MoRTH says farmers are happy due to surge in land prices along the Raipur–Vizag Economic Corridor project.
New Delhi, 07 Dec 2025 |Nirmesh Singh
As India’s agricultural economy continues to strain under low farmer incomes, a new trend is emerging across rural India: many farmers now increasingly view their land not as a productive inheritance, but as the only appreciating asset they possess.
While ministries like Agriculture & Farmers Welfare formulate policies aimed at boosting farm output, it is often other ministries — roads, infrastructure, industries — that end up shaping the economic realities of rural households in more immediate and tangible ways.

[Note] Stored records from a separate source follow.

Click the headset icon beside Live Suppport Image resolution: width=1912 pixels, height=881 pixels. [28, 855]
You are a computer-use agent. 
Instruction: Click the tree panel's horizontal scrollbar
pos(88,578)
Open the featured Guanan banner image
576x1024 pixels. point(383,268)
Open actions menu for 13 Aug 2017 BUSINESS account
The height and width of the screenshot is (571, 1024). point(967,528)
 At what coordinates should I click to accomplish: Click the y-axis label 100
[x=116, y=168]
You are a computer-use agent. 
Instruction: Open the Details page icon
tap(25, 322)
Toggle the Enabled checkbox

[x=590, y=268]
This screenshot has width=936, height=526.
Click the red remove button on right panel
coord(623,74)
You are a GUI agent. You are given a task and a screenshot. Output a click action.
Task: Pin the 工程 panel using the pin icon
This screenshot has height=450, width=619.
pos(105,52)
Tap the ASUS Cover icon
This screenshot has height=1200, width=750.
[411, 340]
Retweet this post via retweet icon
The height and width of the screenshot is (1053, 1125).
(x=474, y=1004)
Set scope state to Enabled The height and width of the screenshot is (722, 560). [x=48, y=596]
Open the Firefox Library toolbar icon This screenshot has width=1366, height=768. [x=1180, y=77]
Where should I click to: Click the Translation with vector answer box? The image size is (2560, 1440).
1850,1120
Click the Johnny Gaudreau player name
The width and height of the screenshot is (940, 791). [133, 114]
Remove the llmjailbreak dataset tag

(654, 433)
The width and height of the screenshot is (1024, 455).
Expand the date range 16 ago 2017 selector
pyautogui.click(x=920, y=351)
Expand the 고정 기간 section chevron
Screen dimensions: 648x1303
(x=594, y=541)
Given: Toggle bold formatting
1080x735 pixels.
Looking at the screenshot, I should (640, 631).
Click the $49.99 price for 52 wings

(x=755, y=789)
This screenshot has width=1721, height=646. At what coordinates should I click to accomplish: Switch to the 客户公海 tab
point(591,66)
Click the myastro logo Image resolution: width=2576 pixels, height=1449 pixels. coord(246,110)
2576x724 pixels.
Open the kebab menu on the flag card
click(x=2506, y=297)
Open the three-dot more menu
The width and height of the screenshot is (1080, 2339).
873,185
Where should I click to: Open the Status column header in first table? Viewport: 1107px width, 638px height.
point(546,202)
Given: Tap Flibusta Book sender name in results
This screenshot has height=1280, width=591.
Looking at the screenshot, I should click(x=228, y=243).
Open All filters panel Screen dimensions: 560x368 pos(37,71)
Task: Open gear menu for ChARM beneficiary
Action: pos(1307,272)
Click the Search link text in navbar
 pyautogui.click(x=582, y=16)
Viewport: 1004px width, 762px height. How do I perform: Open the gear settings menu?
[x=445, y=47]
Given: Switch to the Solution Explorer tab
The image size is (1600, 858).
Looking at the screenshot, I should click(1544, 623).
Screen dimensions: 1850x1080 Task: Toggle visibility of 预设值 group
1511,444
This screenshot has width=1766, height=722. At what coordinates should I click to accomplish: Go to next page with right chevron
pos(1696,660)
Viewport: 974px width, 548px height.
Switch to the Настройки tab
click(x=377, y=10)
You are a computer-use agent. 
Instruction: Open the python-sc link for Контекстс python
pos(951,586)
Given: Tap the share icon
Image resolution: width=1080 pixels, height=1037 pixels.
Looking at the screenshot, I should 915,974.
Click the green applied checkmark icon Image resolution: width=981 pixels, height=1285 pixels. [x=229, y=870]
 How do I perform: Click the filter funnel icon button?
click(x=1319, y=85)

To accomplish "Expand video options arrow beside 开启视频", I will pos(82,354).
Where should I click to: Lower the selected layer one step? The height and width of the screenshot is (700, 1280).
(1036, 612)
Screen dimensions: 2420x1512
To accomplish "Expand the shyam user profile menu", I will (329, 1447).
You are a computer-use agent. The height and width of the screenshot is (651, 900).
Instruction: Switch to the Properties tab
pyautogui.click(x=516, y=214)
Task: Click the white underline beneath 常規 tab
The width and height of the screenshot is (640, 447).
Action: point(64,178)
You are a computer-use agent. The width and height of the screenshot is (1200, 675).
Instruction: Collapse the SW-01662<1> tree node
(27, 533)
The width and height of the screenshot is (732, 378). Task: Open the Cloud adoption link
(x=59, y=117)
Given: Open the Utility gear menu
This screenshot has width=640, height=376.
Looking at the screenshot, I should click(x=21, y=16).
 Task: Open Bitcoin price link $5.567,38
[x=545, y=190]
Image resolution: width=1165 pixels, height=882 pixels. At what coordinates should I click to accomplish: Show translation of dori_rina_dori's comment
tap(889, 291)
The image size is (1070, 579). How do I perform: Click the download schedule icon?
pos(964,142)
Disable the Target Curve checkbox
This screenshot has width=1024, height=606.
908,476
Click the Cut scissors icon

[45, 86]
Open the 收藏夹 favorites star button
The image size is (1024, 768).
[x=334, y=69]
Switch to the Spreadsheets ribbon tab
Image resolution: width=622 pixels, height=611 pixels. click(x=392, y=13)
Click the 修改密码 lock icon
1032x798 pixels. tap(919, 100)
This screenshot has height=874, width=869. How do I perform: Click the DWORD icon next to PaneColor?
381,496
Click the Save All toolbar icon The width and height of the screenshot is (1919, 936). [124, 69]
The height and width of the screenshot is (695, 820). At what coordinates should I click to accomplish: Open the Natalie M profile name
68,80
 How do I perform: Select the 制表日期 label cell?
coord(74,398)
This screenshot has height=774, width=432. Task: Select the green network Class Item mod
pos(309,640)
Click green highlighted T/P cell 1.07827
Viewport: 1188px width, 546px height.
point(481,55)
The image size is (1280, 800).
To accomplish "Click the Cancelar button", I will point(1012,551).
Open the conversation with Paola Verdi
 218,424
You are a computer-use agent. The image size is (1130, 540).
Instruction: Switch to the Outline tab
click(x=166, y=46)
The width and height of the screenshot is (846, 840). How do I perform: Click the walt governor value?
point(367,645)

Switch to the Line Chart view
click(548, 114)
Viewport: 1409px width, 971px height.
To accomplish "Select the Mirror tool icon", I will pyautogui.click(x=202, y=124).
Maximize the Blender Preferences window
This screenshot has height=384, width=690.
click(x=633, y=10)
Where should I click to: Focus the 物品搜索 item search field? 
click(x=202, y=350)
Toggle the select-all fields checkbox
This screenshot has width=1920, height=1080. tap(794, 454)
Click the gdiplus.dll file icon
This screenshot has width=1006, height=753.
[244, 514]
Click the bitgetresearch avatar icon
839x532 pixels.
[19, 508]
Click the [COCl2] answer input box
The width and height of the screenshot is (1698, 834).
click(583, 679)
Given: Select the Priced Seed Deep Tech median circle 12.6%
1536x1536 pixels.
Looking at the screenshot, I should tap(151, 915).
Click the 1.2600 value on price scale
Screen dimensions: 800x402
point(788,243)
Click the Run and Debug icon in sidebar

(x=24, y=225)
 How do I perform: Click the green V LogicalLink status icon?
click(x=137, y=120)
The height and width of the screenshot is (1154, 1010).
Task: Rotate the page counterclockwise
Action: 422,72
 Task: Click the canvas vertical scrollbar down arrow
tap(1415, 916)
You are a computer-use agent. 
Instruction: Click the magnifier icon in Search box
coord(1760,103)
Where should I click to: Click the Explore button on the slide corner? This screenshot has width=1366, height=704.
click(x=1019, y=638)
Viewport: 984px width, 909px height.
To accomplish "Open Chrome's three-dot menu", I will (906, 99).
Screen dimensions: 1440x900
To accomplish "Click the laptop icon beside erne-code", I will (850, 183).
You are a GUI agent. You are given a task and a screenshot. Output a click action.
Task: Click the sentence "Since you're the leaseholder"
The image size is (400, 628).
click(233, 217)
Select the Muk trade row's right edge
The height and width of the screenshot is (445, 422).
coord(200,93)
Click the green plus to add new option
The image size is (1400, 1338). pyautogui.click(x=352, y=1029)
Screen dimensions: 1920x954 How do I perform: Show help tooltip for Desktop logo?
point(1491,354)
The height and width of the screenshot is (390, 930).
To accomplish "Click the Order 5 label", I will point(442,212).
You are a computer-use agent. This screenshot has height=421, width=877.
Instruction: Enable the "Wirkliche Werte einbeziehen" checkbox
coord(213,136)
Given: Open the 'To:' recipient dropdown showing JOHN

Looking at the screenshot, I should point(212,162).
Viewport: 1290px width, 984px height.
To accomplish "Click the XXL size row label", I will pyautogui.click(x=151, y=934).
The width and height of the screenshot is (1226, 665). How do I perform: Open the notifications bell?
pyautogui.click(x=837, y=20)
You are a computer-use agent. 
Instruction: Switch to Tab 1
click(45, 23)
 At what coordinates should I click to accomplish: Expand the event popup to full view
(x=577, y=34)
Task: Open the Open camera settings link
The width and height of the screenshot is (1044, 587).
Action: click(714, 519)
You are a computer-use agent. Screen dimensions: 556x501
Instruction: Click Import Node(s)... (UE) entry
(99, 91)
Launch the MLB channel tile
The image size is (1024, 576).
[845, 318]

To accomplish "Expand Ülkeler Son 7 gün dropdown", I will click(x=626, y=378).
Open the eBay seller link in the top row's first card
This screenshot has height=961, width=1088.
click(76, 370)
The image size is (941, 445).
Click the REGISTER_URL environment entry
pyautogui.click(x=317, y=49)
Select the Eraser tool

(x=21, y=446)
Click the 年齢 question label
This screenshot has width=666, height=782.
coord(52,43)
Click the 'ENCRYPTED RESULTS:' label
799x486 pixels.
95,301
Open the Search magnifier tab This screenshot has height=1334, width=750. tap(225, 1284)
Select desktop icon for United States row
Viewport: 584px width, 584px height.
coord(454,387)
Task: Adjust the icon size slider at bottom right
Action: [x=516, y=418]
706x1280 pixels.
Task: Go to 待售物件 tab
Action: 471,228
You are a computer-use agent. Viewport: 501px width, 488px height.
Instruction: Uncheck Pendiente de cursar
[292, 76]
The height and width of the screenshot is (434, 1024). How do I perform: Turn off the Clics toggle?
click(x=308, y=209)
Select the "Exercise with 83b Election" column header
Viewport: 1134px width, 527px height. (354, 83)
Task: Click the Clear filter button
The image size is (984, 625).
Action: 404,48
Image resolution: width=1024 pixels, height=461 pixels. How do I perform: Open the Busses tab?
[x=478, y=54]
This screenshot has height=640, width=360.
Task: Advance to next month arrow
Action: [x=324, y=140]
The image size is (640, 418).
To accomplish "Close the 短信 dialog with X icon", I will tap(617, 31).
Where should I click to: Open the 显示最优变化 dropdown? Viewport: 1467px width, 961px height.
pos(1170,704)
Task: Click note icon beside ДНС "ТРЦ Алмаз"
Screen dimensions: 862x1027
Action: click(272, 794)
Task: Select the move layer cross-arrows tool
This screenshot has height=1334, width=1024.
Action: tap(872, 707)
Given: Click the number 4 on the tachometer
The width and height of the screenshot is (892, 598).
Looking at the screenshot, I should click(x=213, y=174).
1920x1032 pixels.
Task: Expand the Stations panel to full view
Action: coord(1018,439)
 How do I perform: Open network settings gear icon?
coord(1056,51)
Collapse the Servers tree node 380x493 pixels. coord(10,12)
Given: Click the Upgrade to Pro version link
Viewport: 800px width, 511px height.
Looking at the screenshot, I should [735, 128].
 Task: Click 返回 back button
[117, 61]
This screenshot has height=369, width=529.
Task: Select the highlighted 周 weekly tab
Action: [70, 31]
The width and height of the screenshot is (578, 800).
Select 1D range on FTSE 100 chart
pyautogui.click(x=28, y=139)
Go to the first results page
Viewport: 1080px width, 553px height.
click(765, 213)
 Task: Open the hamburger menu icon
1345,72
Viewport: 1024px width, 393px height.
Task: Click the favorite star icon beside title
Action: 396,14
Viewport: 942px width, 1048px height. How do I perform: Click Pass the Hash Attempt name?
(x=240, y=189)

In an official press release, the Ministry of Road Transport & Highways recently highlighted how its Raipur–Vizag Economic Corridor project has spurred land prices. The corridor cuts across forest belts, mineral zones, and hilly districts — many of them regions where farming has long been fragile and income growth stagnant.
For several farmers, the sudden spike in land value brings short-term relief but also raises long-term questions about the sustainability of agriculture itself.
A farmer quoted in the ministry’s release said his land, once valued at around ₹15 lakh per acre, now commands nearly ₹1.5 crore. “Farmers here are genuinely happy,” he said — a reflection less of agricultural prosperity and more of desperation turning into opportunity.
Another resident from Vizianagaram shared a more sober perspective. “At first, we felt sad to give our land for the greenfield highway,” he said. “But now… we feel hopeful. Our land value has more than doubled, and we know this development will bring more opportunities.” His words capture a dilemma facing many rural families: when farming ceases to sustain a dignified living, selling land begins to feel like the only path toward progress.
Srinivasulu, a farmer from Jami village in Andhra Pradesh, echoed this sentiment. After parting with 1.10 acres for the project, he said the compensation was fair and the value of his remaining land had risen sharply. “Villagers are feeling happy about this upcoming highway,” he noted — a statement that points to optimism, but also to resignation.
A Deeper Crisis Behind the Smiles
Experts have been warning that while infrastructure-led appreciation of land value may benefit farmers in the short run, it also reflects a deeper structural problem. When the most reliable economic boost comes from selling land — not from tilling it — the consequence is a slow erosion of agricultural livelihoods.
As rural incomes stagnate, many farmers now view infrastructure projects as windfalls rather than disruptions. The transition from cultivators to land sellers is accelerating, often leaving future generations with diminishing farmland holdings and fewer agricultural prospects.
The growing tendency to treat land as a commodity rather than a livelihood foundation may reshape the socio-economic fabric of rural India. While highways and economic corridors promise development, they also raise an uncomfortable question: Are farmers prospering because agriculture is thriving, or because they are exiting it?
The Raipur–Vizag corridor is only one of the examples of this paradox — one where farmers celebrate rising land prices even as their traditional livelihoods slip further into uncertainty.